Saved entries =
-.-.-
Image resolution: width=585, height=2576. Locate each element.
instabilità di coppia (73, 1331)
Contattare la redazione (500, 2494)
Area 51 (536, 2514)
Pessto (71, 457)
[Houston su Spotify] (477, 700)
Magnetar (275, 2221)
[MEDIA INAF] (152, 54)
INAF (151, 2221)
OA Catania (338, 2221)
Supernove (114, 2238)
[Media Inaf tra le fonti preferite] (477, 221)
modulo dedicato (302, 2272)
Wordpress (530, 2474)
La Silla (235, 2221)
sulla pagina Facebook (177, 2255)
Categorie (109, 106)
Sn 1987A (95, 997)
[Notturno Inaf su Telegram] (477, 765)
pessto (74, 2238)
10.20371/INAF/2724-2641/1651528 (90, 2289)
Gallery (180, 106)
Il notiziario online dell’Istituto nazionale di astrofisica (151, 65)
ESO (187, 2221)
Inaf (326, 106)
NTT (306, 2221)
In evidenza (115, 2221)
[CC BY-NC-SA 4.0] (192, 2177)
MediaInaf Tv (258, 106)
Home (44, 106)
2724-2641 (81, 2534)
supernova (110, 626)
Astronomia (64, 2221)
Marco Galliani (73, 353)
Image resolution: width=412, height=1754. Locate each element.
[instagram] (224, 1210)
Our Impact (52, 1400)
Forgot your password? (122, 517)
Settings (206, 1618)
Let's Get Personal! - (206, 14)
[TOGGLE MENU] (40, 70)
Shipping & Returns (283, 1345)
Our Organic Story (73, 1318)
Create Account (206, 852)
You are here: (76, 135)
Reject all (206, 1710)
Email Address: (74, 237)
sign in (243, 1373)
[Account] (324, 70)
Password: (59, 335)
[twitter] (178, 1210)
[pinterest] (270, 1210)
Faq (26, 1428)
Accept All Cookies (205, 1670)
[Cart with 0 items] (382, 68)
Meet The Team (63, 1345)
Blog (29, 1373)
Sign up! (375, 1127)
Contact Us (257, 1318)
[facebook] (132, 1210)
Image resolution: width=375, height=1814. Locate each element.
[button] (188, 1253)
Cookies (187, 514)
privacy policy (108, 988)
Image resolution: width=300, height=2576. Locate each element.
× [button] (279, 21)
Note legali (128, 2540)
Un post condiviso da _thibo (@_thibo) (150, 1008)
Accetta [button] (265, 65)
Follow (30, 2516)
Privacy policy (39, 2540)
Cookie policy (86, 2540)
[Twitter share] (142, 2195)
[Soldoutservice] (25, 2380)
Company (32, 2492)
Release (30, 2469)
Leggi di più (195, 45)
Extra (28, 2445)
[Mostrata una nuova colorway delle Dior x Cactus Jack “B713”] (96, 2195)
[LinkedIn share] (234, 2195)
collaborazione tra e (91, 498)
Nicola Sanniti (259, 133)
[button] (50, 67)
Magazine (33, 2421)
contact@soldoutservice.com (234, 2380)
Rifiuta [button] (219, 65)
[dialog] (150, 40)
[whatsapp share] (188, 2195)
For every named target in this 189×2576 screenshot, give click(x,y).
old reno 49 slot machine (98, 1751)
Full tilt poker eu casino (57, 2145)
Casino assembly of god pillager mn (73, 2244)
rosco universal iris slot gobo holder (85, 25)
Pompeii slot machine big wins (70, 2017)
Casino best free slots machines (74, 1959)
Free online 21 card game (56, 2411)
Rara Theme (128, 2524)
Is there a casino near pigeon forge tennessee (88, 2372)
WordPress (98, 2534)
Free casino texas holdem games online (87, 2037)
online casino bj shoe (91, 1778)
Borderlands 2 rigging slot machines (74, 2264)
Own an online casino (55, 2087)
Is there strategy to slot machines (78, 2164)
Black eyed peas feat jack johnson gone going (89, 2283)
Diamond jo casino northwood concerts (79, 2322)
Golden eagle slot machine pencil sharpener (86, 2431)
-.-.-
Problem to work on = Take the stretch of lines above from the one containing "Un post condiviso" through the one containing "Own an online casino (55, 2087)" and repeat it exactly, adding no other line.

Result of the exercise =
Un post condiviso da _thibo (@_thibo) (150, 1008)
Accetta [button] (265, 65)
Follow (30, 2516)
Privacy policy (39, 2540)
Cookie policy (86, 2540)
[Twitter share] (142, 2195)
[Soldoutservice] (25, 2380)
Company (32, 2492)
Release (30, 2469)
Leggi di più (195, 45)
Extra (28, 2445)
[Mostrata una nuova colorway delle Dior x Cactus Jack “B713”] (96, 2195)
[LinkedIn share] (234, 2195)
collaborazione tra e (91, 498)
Nicola Sanniti (259, 133)
[button] (50, 67)
Magazine (33, 2421)
contact@soldoutservice.com (234, 2380)
Rifiuta [button] (219, 65)
[dialog] (150, 40)
[whatsapp share] (188, 2195)
For every named target in this 189×2576 screenshot, give click(x,y).
old reno 49 slot machine (98, 1751)
Full tilt poker eu casino (57, 2145)
Casino assembly of god pillager mn (73, 2244)
rosco universal iris slot gobo holder (85, 25)
Pompeii slot machine big wins (70, 2017)
Casino best free slots machines (74, 1959)
Free online 21 card game (56, 2411)
Rara Theme (128, 2524)
Is there a casino near pigeon forge tennessee (88, 2372)
WordPress (98, 2534)
Free casino texas holdem games online (87, 2037)
online casino bj shoe (91, 1778)
Borderlands 2 rigging slot machines (74, 2264)
Own an online casino (55, 2087)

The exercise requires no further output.